これは引き算の演出によるものであり、白黒だからこそできる味で静の映画でもかなり難しいことをしている」
カエル「そして萌えをなるべく排除した、リズもまた同じことをしていると言いたいんだね……」
主「もちろん可愛らしくはあるけれど、アニメ的な表現ではなくて、邦画のような表現が多くなっている。
本作は引き算の演出によって、それが最大限発揮されるように計算されて作られている。
だからこそ、とてもつもない映画でもあり……同時に、自分は本作が一般公開された時の反応が楽しみでもあり、恐ろしくもあるね。
でも間違いなく1つ言えるのは、誰かにとって特別な1作になる。
だから気になっている人は絶対見たほうがいいよ。
この映画の登場は事件です」
最後に
カエル「では、ここで記事を終えるけれど……一応ネタバレなしで書いたけれど、まあこれでネタバレなしと言えるのだろうか? という内容になったな」
主「キャラクターデザインや過去作を中心にどのような物語か、抽象的に、でもわかりやすく語るようにはしたけれどね。
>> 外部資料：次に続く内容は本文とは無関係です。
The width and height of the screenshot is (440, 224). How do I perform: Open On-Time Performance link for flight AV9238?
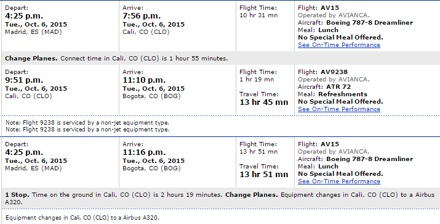point(339,109)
作品の脚本や具体的なシーンに関しては一言も触れてないから、ネタバレはしていないよ、と言うけれど……」
カエル「……怒られるかなぁ?」
主「その時になったら考えましょう。
本作はそれまでの類を見ない作品であり、日本のアニメ技術がここまで来たことを象徴する作品に仕上がっている。
そして、確信したけれど山田尚子は10年後、もっとも注目を集める映像クリエイターになっていることが間違いない。
それはアニメ界のみならず、日本の映像表現業界全てに言える事だ。